#### TEXT SHOWN

You would however delay the aging related to it's activeness because most of the left over contamination in the crystal container only gather on the crystal when it's moving - but I don't believe anyone would see that as an issue except if the manufacturer gives you a free recalibration after a certain amount of time then of course you should let it run continuously until then. I've never seen an old crystal be the cause of fault in any electronic device. But tons of other reasons. Even when powering up old watches from the drawer or clocks that has not been powered up since the early 80s usually spring to life in an instant if they've been stored properly - that is non moist (closet in a heated room to normal room temp, drawer etc. - NOT in a basement, attic, outhouse etc.). And they even continue keeping great time.
So perhaps there's something I don't know about but if it is an issue it's only on the theoretic level.



watchTONY said:


> First thing is the CURRENT CONSUMPTION of the quartz movement to know:
> 
> CURRENT CONSUMPTION mostly measured as 0.6-0.9 amp (correct me for amp electric measurement )


What?? That must be one of the worlds biggest tower clocks you're measuring :-d


----------



## Hans Moleman

watchTONY said:


> Hi to all I have some idea I can share regards on quartz movement into a pull-out crown position.
> 
> Its better to let it working the quartz movement than leave it stop position on a pull-out crown position.
> 
> First thing is the CURRENT CONSUMPTION of the quartz movement to know:
> 
> CURRENT CONSUMPTION mostly measured as 0.6-0.9 amp (correct me for amp electric measurement )
> 
> In working condition it measures 0.6-0.9 amp which able to watch work smoothly so the battery will last longer.
> 
> While 1.0-3.0 amp ( this means the watch needs cleaning or complete service) so if ti in stop position or pull-out crown in stop position. The current consumption will become high as this means something needs for service and the battery will not last longer because of higher current consumption.
> 
> An idea to another idea gives a better idea.
> 
> `_`_`_`damaged clock gives two proper time everyday`_`_`_`


That is a good way to see if the storage has had an effect on the movement's condition.
The ETA manual mentions a similar 0.90 µA. 
I know some watch timers have an option to measure current consumption. 
How does one measure such a low value without such a device though?


----------



## McAllan

Hans Moleman said:


> That is a good way to see if the storage has had an effect on the movement's condition.
> The ETA manual mentions a similar 0.90 µA.
> I know some watch timers have an option to measure current consumption.
> How does one measure such a low value without such a device though?

########

◆ STATED PROBLEM 1: Repeat word for word the part of the quartz watch thread starting at "What?? That must" and ending at "into a pull-out crown position.".
◆ STATED PROBLEM 2: Using the quartz watch thread, decide whether each statement agrees with it. Answer yes or no, and quote the words that settle it. (a) The first writer has never seen an old crystal cause a fault in an electronic device. (b) The thread recommends storing old watches in a basement. (c) An ETA manual is said to mention a figure of 0.90 µA.
◆ STATED PROBLEM 3: Carry the quartz watch thread on with the next part, starting right after its last line.
The listing after this thread has no role in any of this.

#### COLLECTED MATERIAL

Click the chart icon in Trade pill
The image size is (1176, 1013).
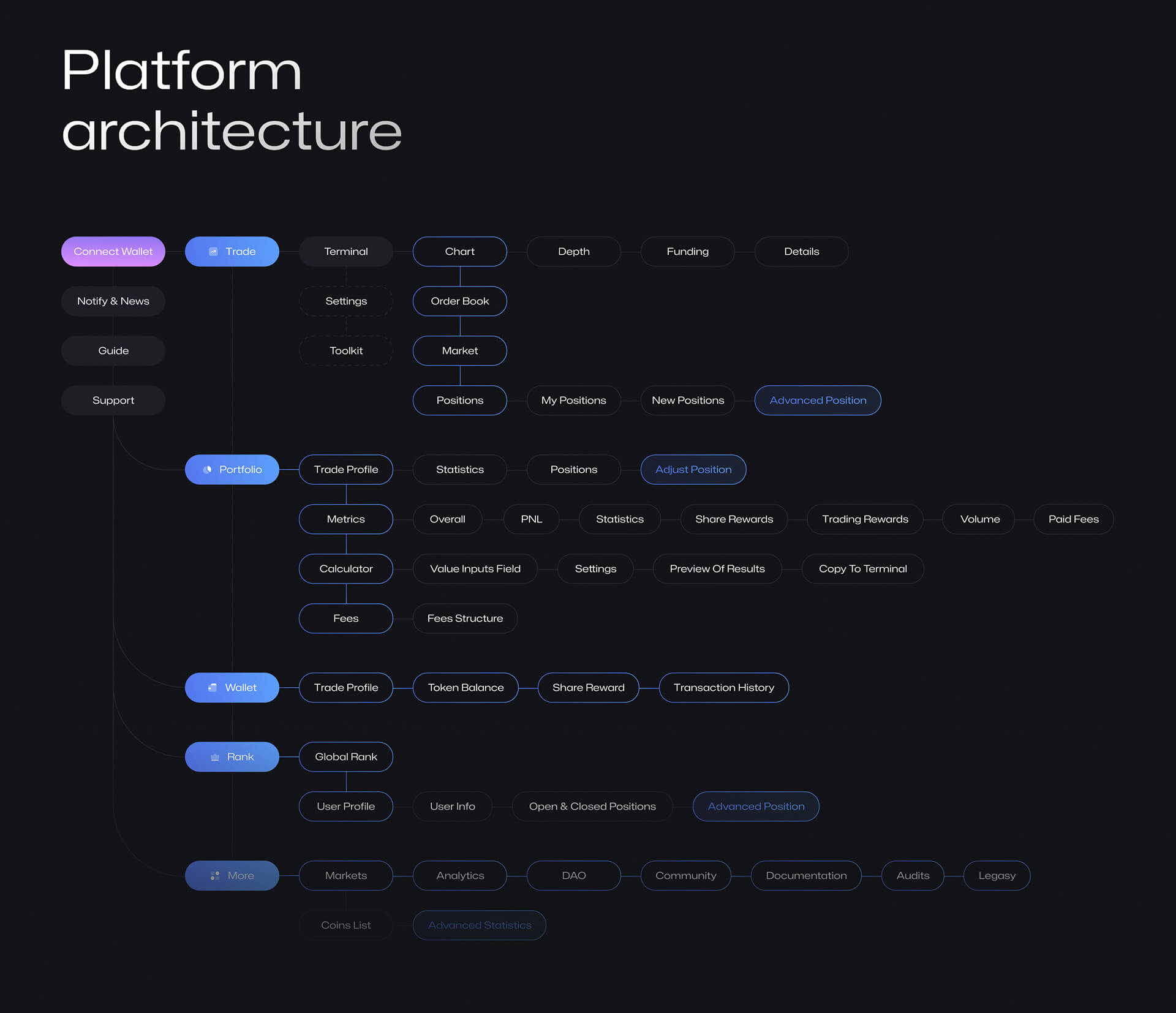(213, 252)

########

◆ TASK ANSWER 1:
What?? That must be one of the worlds biggest tower clocks you're measuring :-d


----------



## Hans Moleman

watchTONY said:


> Hi to all I have some idea I can share regards on quartz movement into a pull-out crown position.

◆ TASK ANSWER 2:
(a) Yes: "I've never seen an old crystal be the cause of fault in any electronic device."
(b) No: "NOT in a basement, attic, outhouse etc."
(c) Yes: "The ETA manual mentions a similar 0.90 µA."

◆ TASK ANSWER 3:
Even an ordinary discount multimeter should have no problem measuring such low value granted that's the draw is smooth. Although you won't get a handful of digits but for casual use it's good enough.

Otherwise if the current draw is not smooth which I believe most analog watches and clocks are like. A considerable amount of energy is going to move the hands. But you should be able to measure both average, low and peak values with an advanced oscilloscope. A USB oscilloscope should be within reach of Mr. average as the electronics is just a high sample rate multimeter and some software - note like in the old days where even a rudimentary oscilloscope was very expensive.


----------



## artec

Pulling the crown out is just like hacking the movement when one is setting it. The movement appears to start immediately the crown is pushed back in. Would it do so if the power were completely disconnected when the crown was out? I'm not arguing, just asking. 
When I've bought watches recently (all quartz and all except one, TC), the date has always been set correctly and I've wondered whether the dealer stocked them with the crown pulled and reset them before they were shipped or if they had been running since they were originally delivered to the dealer. I recently bought a new 8F Seiko that was discontinued some time ago and a new Sinn UX whose COSC certificate is dated June 2008 and now I'm wondering how long the batteries will last? Again, I'm neither arguing nor trying to start a fight but I guess asking for opinions and/or evidence, if anyone has either.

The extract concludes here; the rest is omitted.